An advisory committee recommended that the FDA revoke the accelerated approval for pembrolizumab (Keytruda) as a third-line option in gastric or gastroesophageal junction (GEJ) cancer.
With a vote of 6-2, the Oncologic Drugs Advisory Committee (ODAC) on Thursday recommended against maintaining the PD-1 immune checkpoint inhibitor's indication for patients with metastatic or recurrent locally advanced gastric or GEJ cancers with tumors expressing PD-L1.
Committee members overwhelmingly cited the new availability of a PD-1 inhibitor, in combination with chemotherapy, in the upfront setting, as well as the fact that patients who have already received chemotherapy alone as their initial therapy could still access pembrolizumab through expanded use programs.
"I do not believe the data support continued use of single-agent pembrolizumab in the third-line setting," said Colin Weekes, MD, PhD, of Massachusetts General Hospital in Boston, explaining his vote to pull the indication.
"The landscape has changed," said Christopher Lieu, MD, of the University of Colorado in Aurora, who also voted to pull the indication. "It is highly likely that by third-line therapy, patients will have received some form of immune checkpoint therapy."
Diane Reidy-Lagunes, MD, of Memorial Sloan Kettering Cancer Center in New York City, expressed concern over access to the drug if the indication was revoked, and said the original data that led to the accelerated approval showed some patients achieve durable responses with single-agent use.
"For those of us who use these therapies, often there is a tail of the curve, and it would be terribly devastating for a patient to not receive the therapy," she said, explaining her vote to maintain the approval. "[While] recognizing there are access programs, with disparities of healthcare and differences in the way that patients are treated throughout our country, I was nervous that they may not be able to get that."

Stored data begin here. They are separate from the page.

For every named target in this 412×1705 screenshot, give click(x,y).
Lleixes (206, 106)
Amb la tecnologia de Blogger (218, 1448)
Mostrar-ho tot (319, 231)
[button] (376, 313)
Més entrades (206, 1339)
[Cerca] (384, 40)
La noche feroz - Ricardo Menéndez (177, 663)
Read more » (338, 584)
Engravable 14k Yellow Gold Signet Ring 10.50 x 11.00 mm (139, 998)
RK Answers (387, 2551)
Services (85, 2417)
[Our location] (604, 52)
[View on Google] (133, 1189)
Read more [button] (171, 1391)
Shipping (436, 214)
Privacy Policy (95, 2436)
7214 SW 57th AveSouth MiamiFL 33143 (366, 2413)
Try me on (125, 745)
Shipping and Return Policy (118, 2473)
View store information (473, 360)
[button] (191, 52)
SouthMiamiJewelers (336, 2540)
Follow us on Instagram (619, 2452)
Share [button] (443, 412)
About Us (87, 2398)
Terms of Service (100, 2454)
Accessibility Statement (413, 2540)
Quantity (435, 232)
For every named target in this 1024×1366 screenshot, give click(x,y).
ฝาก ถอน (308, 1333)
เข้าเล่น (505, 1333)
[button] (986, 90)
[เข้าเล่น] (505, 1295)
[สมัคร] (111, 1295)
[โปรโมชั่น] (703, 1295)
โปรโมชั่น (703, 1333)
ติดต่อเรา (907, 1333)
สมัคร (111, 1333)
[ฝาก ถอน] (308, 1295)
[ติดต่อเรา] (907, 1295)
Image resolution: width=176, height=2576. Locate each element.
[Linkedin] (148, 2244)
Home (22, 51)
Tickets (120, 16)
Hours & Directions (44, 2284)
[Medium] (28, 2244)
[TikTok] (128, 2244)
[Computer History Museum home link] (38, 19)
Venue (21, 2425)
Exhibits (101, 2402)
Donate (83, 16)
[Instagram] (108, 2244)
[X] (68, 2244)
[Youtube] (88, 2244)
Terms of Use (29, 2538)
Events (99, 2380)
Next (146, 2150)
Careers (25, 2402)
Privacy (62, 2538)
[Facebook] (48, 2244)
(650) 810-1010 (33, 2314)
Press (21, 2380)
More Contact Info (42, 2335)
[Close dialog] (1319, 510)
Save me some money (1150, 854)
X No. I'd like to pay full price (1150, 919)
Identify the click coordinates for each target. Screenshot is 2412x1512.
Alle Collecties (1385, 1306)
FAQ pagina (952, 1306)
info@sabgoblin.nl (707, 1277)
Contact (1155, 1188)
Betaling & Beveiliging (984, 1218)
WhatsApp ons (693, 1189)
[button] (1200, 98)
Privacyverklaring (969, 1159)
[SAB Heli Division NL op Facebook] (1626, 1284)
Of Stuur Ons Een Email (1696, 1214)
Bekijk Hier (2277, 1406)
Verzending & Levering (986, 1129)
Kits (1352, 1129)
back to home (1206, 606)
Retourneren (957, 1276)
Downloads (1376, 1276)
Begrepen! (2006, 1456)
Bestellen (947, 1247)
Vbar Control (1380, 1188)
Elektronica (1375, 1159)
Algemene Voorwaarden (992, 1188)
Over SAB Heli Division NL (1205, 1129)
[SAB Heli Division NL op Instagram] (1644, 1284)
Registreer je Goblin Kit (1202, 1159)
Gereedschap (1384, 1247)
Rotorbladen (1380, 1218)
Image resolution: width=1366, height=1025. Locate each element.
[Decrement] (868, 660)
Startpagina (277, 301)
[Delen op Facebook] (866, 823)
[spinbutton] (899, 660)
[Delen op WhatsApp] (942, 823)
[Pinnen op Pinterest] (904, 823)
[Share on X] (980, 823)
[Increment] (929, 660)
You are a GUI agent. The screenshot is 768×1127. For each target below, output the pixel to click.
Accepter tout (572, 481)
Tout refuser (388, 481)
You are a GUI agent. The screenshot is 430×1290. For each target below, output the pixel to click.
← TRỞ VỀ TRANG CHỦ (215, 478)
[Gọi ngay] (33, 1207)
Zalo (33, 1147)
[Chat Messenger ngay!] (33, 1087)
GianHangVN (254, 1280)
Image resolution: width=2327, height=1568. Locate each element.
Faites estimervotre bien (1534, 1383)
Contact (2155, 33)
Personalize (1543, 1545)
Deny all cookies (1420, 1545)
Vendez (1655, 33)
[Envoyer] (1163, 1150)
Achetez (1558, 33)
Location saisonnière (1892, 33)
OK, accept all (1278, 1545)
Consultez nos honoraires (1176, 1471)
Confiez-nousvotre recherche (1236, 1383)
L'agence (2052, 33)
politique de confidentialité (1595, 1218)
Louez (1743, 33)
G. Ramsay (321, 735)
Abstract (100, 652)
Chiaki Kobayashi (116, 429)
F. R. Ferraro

Lieu suggested "there should be strong consideration given to delaying the removal of this indication, at least for several months," to cover patients currently in second-line treatment who have yet to receive immunotherapy.
Pamela Kunz, MD, of Yale University School of Medicine in New Haven, Connecticut, agreed, recommending a delay of 6 to 12 months to ensure patients have continued access.
"We don't want to leave patients in the lurch here without a therapy," said Richard Pazdur, MD, acting director of the Office of Oncologic Diseases at the FDA's Center for Drug Evaluation and Research, explaining the agency's position.
"We firmly believe that there is a role for checkpoint inhibitors in gastric cancer here," he said. "We believe that it's in the frontline therapy where a survival [benefit] has been shown."
Thursday's session was part of a 3-day ODAC review of accelerated approvals for checkpoint inhibitors where confirmatory trials have failed to demonstrate a significant benefit.
Staff from FDA noted that revoking the third-line approval would have no impact on tumor-agnostic accelerated approvals for pembrolizumab that might cover patients whose gastric or GEJ cancers have high tumor mutational burden, high microsatellite instability (MSI), or are mismatch repair (MMR) deficient.
FDA originally granted accelerated approval to pembrolizumab as a for gastric or GEJ cancers based on results of KEYNOTE-059. The trial demonstrated an overall response rate of 13.3% in 143 patients with PD-L1-positive tumors, as measured by a combined positive score (CPS) ≥1, and microsatellite stable disease or undetermined MSI or MMR status.
Complete responses were seen in 1.4% of patients, with more than half having responses beyond 6 months and a fourth having responses longer than a year.
Full approval had been contingent on two trials, neither of which demonstrated superiority over chemotherapy. In the second-line trial, pembrolizumab monotherapy failed to improve overall survival versus paclitaxel for gastric or GEJ tumors with CPS ≥1. In the first-line KEYNOTE-062 trial, single-agent pembrolizumab failed to demonstrate superiority with or without chemotherapy versus chemotherapy alone in PD-L1-positive tumors (CPS ≥1).
"KEYNOTE-061 and -062 are troubling in terms of their lack of positive data," said Lieu.
Sponsor Merck argued that four ongoing studies -- three combination trials in first-line, one in the neoadjuvant or adjuvant setting -- could serve as confirmatory studies for the third-line accelerated approval. But FDA staff and ODAC members pointed out that these trials would not help answer the question of whether third-line use would remain appropriate.
Concern was raised at one point that some oncologists might not hear about the recent first-line approval of nivolumab (Opdivo) for gastric or GEJ cancers, and that pembrolizumab might no longer be an option for their patients in later lines, but Pazdur shot down the notion.
"I have firm belief -- let me just tell you this -- in the marketing department of all of these large pharmaceutical companies to get the word out," he said.
Although the FDA is not required to follow its advisory committees' recommendations, it typically does.